Braglio was the second player who committed to Maryland after Randy Edsall replaced Ralph Friedgen in January 2011. While Mike Madaras, who started as a freshman, quit the team after his sophomore year and later transferred to Albany, Braglio redshirted as a freshman and persevered.

“Looking back now, it's hard to believe it's been five years,” Braglio said recently. “It's been such a learning experience, not just in football but in every day how to do things. You learn a lot about who you are and what you have do to become successful.”

Having come in to play for one new coaching staff, Braglio is leaving as the Terps grow accustomed to another in their first season under Durkin.

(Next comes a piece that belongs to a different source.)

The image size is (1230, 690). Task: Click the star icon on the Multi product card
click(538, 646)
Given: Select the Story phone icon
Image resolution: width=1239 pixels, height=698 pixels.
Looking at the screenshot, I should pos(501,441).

“It's all part of building. There's so much room to grow, there's a lot of potential, especially with the new staff and the players coming in,” Braglio said. “You've just got to look at every day as an opportunity to make the team better and make yourself better.”

Braglio will move to Atlanta in early January to start working with a trainer who will help him prepare for his Pro Day. Scott Braglio said his younger son is prepared for whatever he faces after graduation.

Deep down inside, the father is conflicted about what's ahead for both of them.

“He understands that some people make it and some people don't,” the elder Braglio said. “If you don't, you move on. I'd love to see him make it [to the NFL] and on the other hand, I'd love to see him at home, too. Everybody asks me, ‘Do you have any partners?' I say, ‘Absolutely, I've got both my boys.' There's no better teacher than life itself. I support him, no matter what.”

There will be one more Maryland game for Scott Braglio, too. As he did with the game at Nebraska, he drove one of the equipment trucks to Detroit on Wednesday. He left right after his son's graduation ceremony at Xfinity Center.

Scott Braglio hopes to have some company on the way back.

“I told Roman, when they release him to me at the end of the game and sign off, ‘I just might put you in the truck with me and I'll have your undivided attention as you transition into manhood,'?” he said.